Una violenta ondata di maltempo si sta ‘apparecchiando’ sul settore orientale della Penisola Arabica, dove tra domani e la notte successiva sono attesi violenti temporali tra Qatar, Emirati Arabi Uniti (in particolare Dubai e Abu Dhabi) e l’Oman settentrionale. Gli ultimi aggiornamenti dei modelli fisico-matematici mostrano valori di umidità e instabilità davvero insoliti per quest’area abitualmente arida. L’atmosfera sarà satura di umidità con acqua precipitabile fino a 70 mm, mentre l’energia potenziale per la convezione (CAPE) potrà superare i 4.000-5.000 J/kg – valori paragonabili a quelli delle grandi pianure americane durante gli episodi di tempo severo.

In questo contesto, i temporali potranno svilupparsi con estrema rapidità, generando piogge torrenziali, attività elettrica intensa e grandine anche di grandi dimensioni. Le correnti in quota favoriranno la formazione di celle organizzate e persino supercelle, con la possibilità di colpi di vento molto forti e, in via localizzata, di trombe d’aria.
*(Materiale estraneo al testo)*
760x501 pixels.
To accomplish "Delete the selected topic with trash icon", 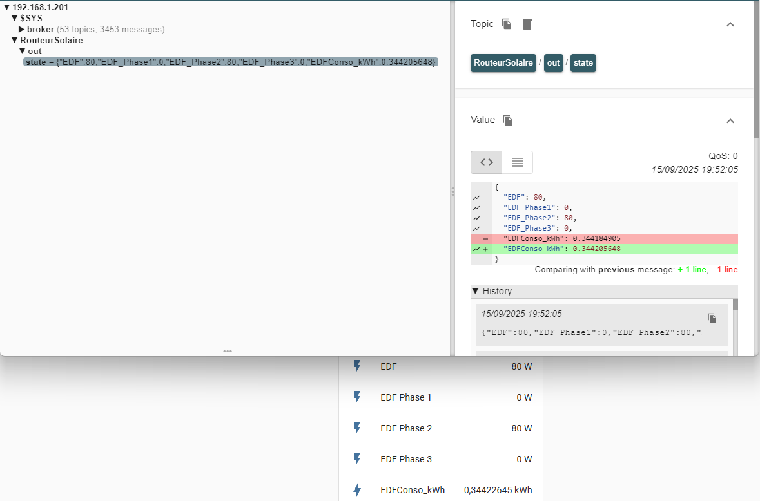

Il rischio maggiore riguarda le città di Doha, Dubai, Abu Dhabi e le zone montuose dell’Oman settentrionale, dove il sollevamento orografico potrà intensificare i fenomeni. Con piogge di tale intensità, non si escludono allagamenti improvvisi, soprattutto nei wadis e nei centri urbani.
L’ondata di temporali si acuirà nel corso della serata odierna, e raggiungere la massima intensità tra pomeriggio e sera, e protrarsi in parte durante la notte, quando le celle tenderanno a unirsi in sistemi temporaleschi più estesi.
Si tratta di un episodio raro per la regione, che richiama le dinamiche tipiche dei “severe weather outbreaks” primaverili in aree ben più umide del pianeta.